O sistema tributário, por exemplo, impacta pessoas de gêneros diferentes de formas distintas. Isso se dá por uma série de motivos como: desigualdade salarial de quase 20%, segundo o Ministério do Trabalho e Emprego; a desproporcionalidade do tempo dedicado por homens e mulheres em tarefas de cuidado não remuneradas e uma tendência de consumo de itens essenciais ao cotidiano como alimentos básicos, higiene pessoal, limpeza, mais presente entre elas do que entre eles.
Em 2021, a Organização para a Cooperação e Desenvolvimento Econômico (OCDE) produziu o relatório “Tax Policy and Gender Equality” que constata que apenas 51% dos 43 países entrevistados possuíam políticas fiscais construídas sob uma perspectiva de gênero. Ou seja, apenas metade das nações considerava que o desenho tributário pode afetar diferentemente homens e mulheres, fomentando a desigualdade de gênero.
O Brasil, que à época não se enquadrava entre os 51%, vive agora, com a aprovação da Reforma Tributária, uma mudança positiva na percepção de que a tributação tem um papel fundamental na luta pela igualdade de gênero.
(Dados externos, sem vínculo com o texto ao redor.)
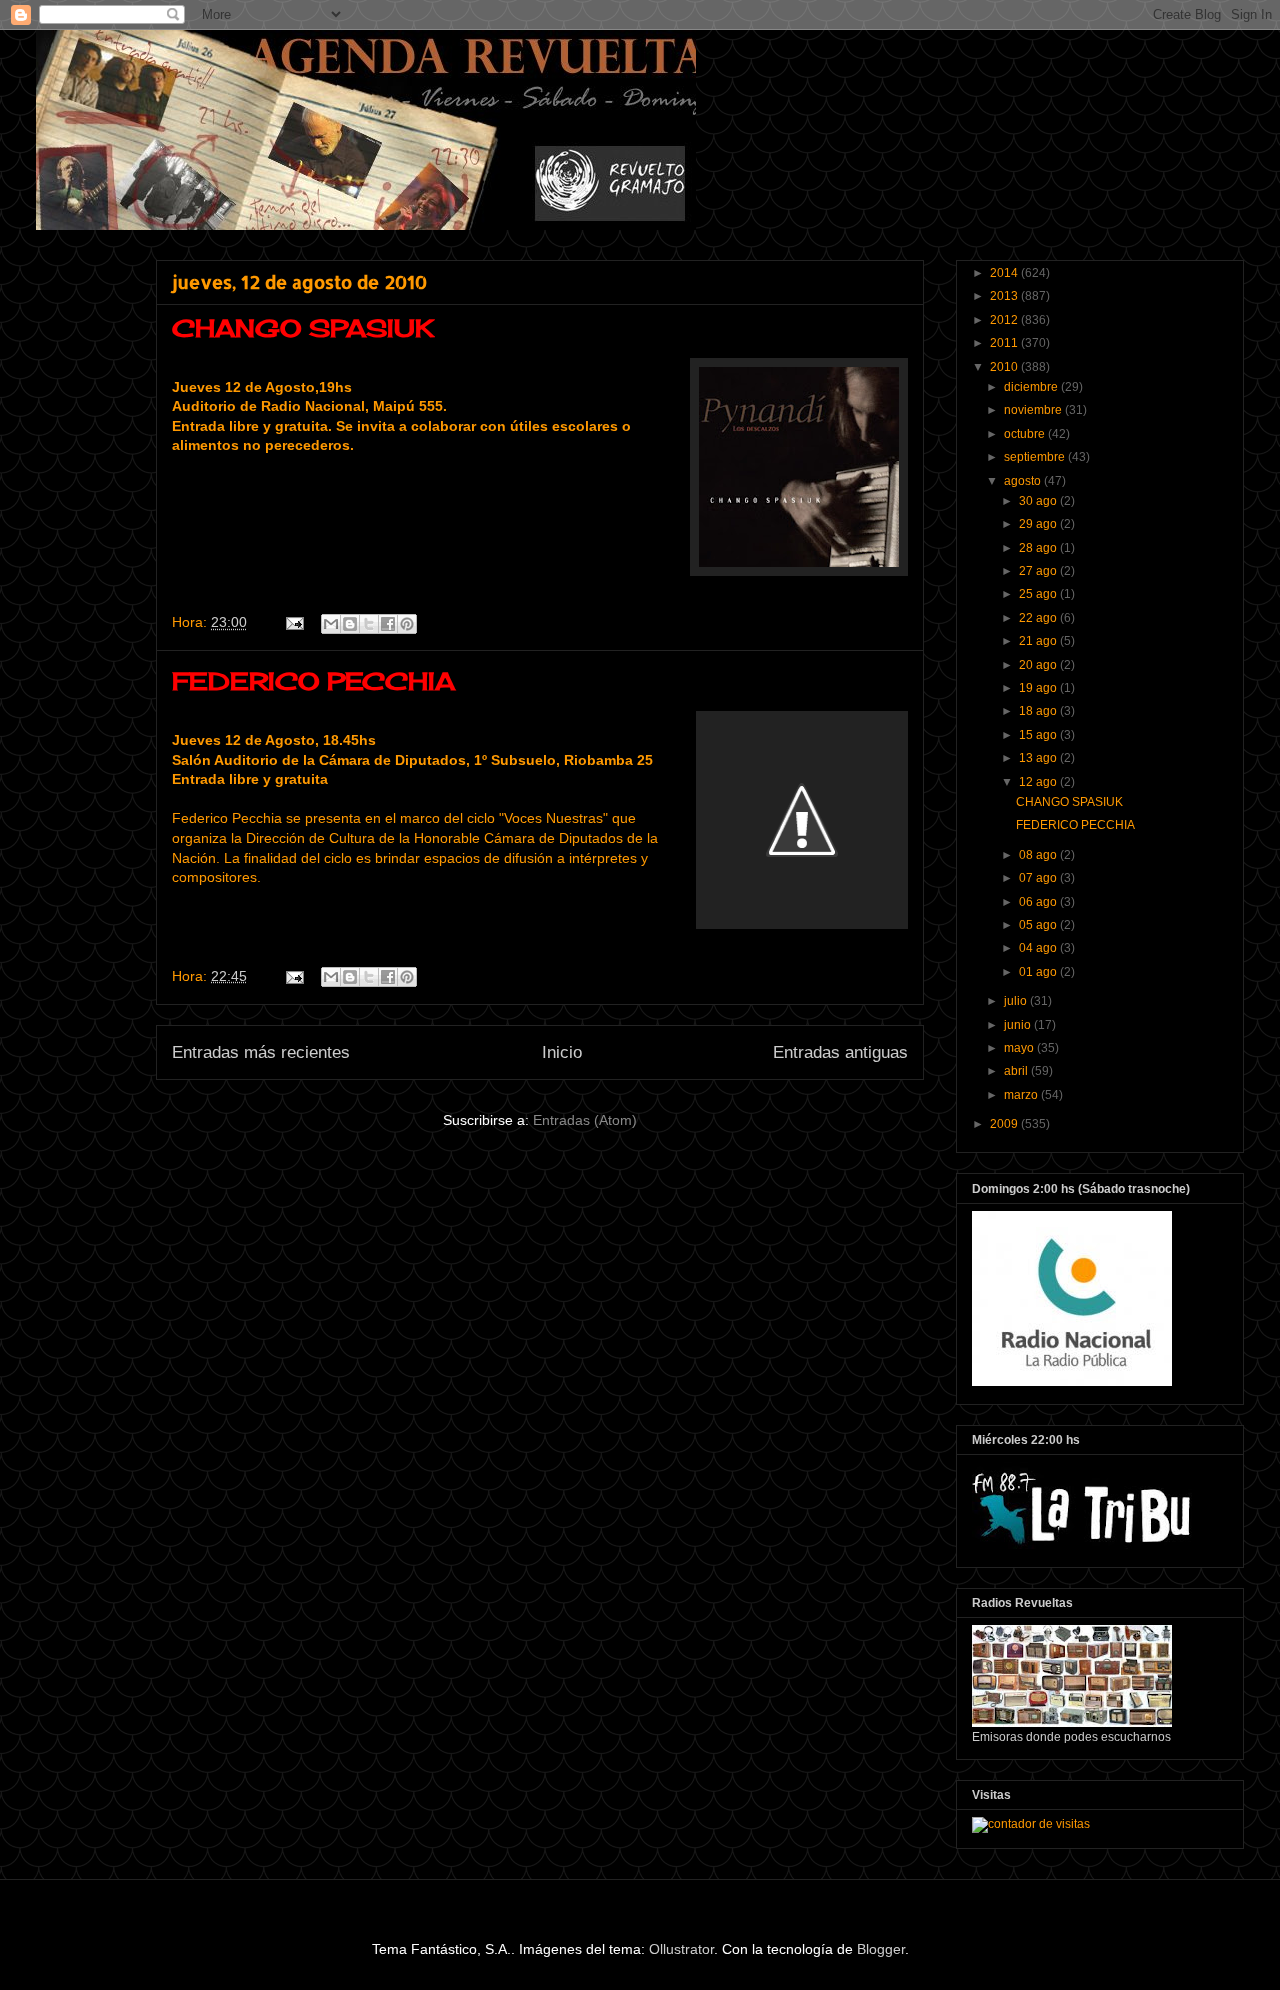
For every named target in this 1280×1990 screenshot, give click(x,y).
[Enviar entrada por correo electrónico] (293, 622)
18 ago (1039, 711)
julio (1017, 1001)
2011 (1005, 343)
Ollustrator (681, 1949)
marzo (1022, 1095)
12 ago (1039, 782)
Vale destacar o trabalho das pesquisadoras do Núcleo de Tributação e Gênero da Fundação Getulio Vargas (FGV) que, entre outros pontos, contribuíram para a inclusão da obrigatoriedade da avaliação dos impactos que os regimes diferenciados (cargas tributárias reduzidas para determinados setores ou atividades) têm na promoção da igualdade.
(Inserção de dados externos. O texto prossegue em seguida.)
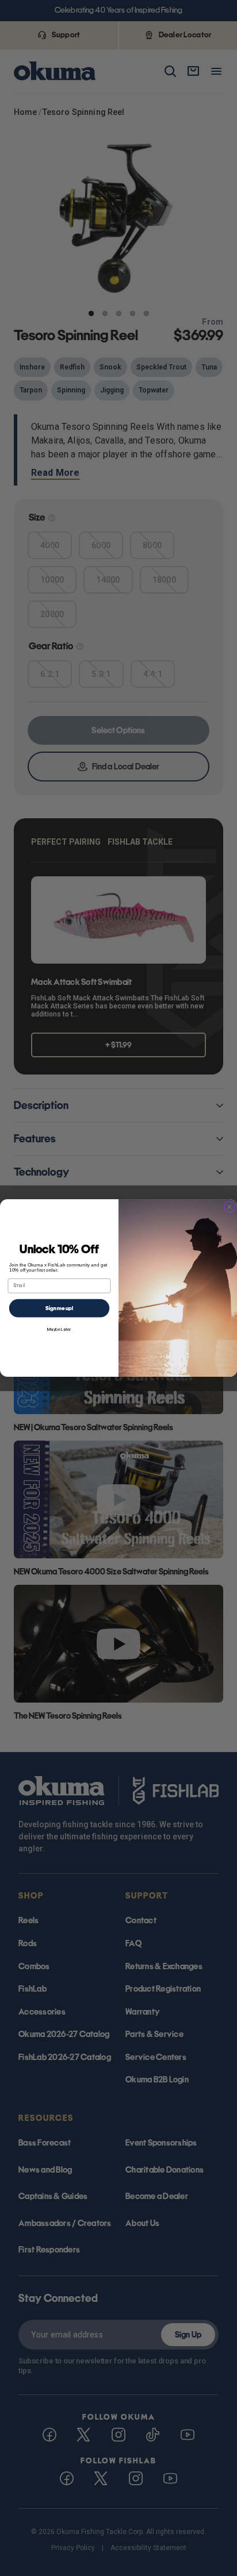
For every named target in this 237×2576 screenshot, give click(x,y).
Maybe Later (59, 1329)
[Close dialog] (229, 1206)
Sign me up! (59, 1308)
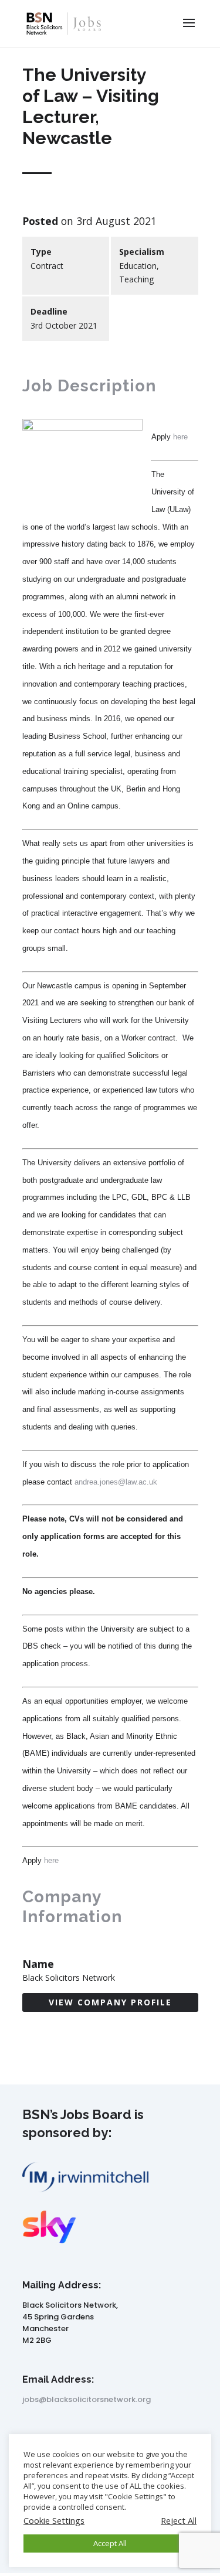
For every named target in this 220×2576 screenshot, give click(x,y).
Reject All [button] (179, 2520)
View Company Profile (110, 2002)
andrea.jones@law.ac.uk (116, 1482)
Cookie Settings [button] (53, 2520)
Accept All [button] (110, 2543)
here (180, 436)
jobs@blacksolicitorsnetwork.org (86, 2399)
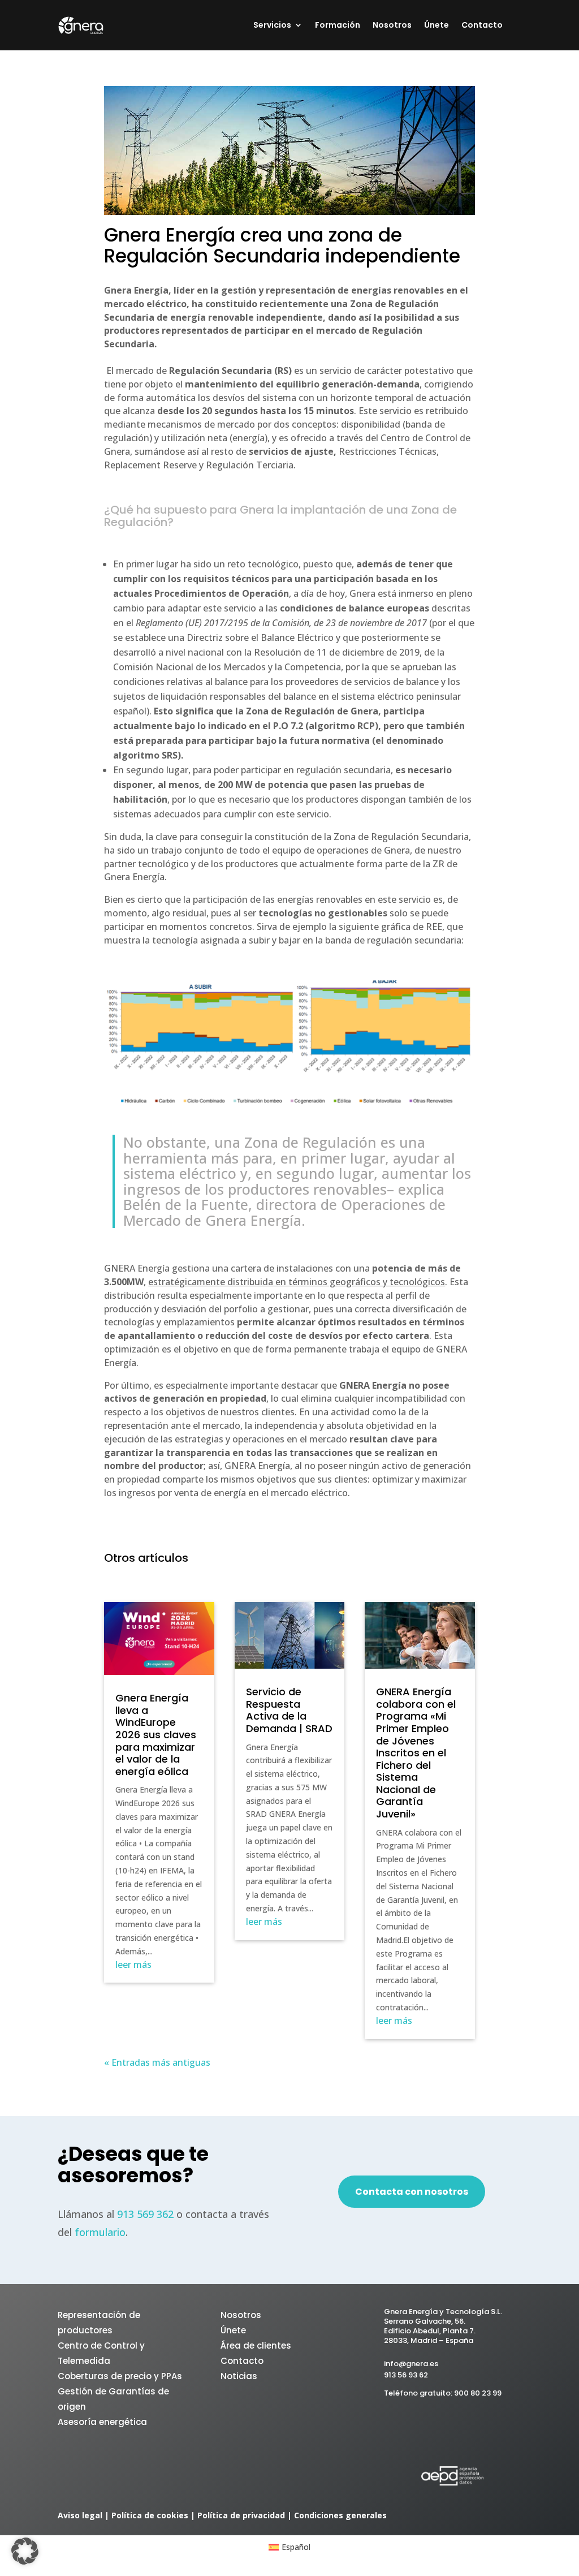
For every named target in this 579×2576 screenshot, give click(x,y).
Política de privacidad (241, 2515)
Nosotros (392, 26)
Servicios (272, 26)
A redução da carga tributária para absorventes higiênicos exemplifica esta contribuição. No Brasil, segundo a Unicef, 1 a cada 4 meninas deixam de ir para a escola pela falta de acesso a produtos básicos à saúde menstrual. Mensalmente, milhares de mulheres são impossibilitadas de garantir sua renda familiar pela mesma questão. A redução da carga tributária para cesta básica, higiene pessoal e produtos de limpeza, além da devolução dos tributos pagos sobre o consumo, o cashback, para famílias de baixa renda é outro exemplo. A reforma tributária alia as perspectivas de classe e gênero, pois segundo o IBGE, 62,8% dos lares chefiados exclusivamente por mulheres com filhos de até 14 anos estão abaixo da linha de pobreza.
Foi dado o primeiro passo e avançamos na inclusão da perspectiva de gênero nas novas regras de tributação sobre o consumo. A partir de agora é essencial que a mesma perspectiva seja adotada na elaboração de um orçamento calcado na equidade e combate às injustiças com a correta destinação dos valores arrecadados para que as desigualdades entre homens e mulheres possam ser minimizadas.